Provider Quick Facts:
The Proposed Patient Driven Payment Model (PDPM)
CMS proposed rule released April 27, 2018 outlines the replacement for the current RUGS IV Prospective Payment System (PPS) effective October 1, 2019. The Proposed Patient Driven Payment Model (PDPM) shifts emphasis for reimbursement away from time spent in therapy and toward a patient characteristic driven payment system. PDPM is CMS’ answer to extensive stake holder comments and concerns regarding RCS-1, and has generally been received favorably by SNF providers.
PDPM Basics:
  • PDPM is a revision of PPS made under existing statutory authority, and is meant to be budget neutral in terms of the total aggregate payment to SNFs.  The proposed payment model was derived based on MDS, STRIVE, cost report and claims data and targets MedPac and other findings that therapy minutes have had too great an impact on SNF reimbursement under RUGS IV with >90% of SNF payments made for rehab RUGs in recent years.
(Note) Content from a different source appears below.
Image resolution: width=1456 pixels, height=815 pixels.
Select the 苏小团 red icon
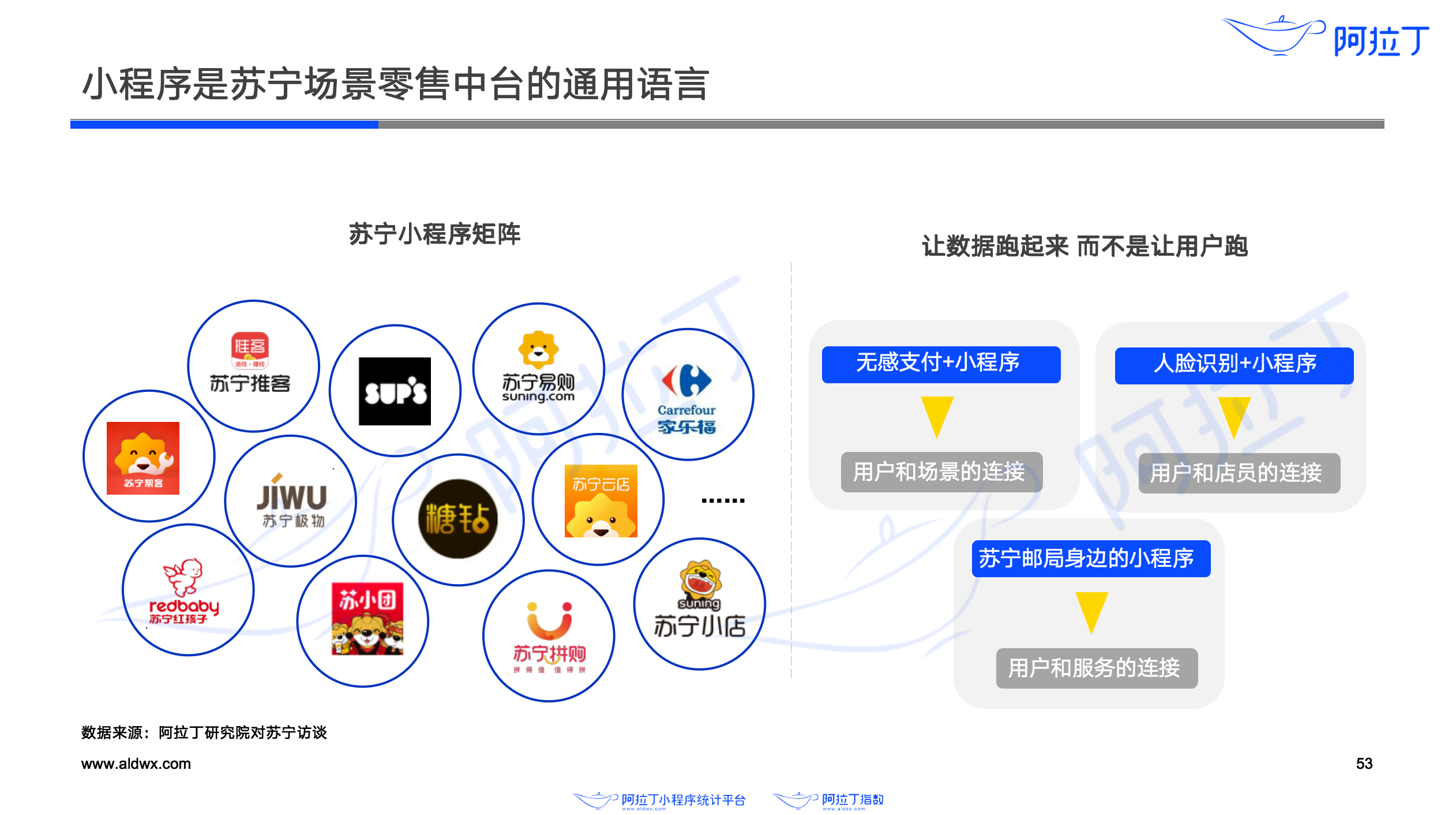367,618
  • PDPM reduces the number of classifications from the previously proposed RCS-1 plan by 80%.
  • Two primary factors impact classification:
  1. Base rate for each of 6 components (PT, OT, SLP, Nursing, Non-Therapy Ancillary (NTA) and non-case mix) 
  2. CMI factor (PT, OT, SLP, Nursing, NTA)
  • An adjustment factor applies which slightly reduces payment progressively after day 20 for PT and OT and increases payment for NTA days 1-3.
  • Resident group classification per diem amounts for each component group are added together for a total per diem rate as shown in the graphic below.
  • Nursing is split into Nursing and NTA (change from RUGs IV).
  • Therapy is split into PT, OT, and SLP (change from RUGS IV).
There are two patient characteristics used to determine the PT and OT case-mix classification; the Clinical Category and Function Score from section GG.
In determining the SLP case-mix classification, the clinical category is determined based on presence of an acute neurologic condition, SLP related comorbidities, or cognitive impairment. The second characteristic is the presence of a swallowing disorder or mechanically altered diet.
Other highlights:
  • Therapy time is required to be submitted as part of the discharge MDS assessment. This data will be used to analyze levels of therapy furnished after PDPM is initiated in response to concerns that providers may be incentivized to limit access despite clinical needs based on the fact that the therapy payment component is included in the per diem whether or not those therapy services are furnished.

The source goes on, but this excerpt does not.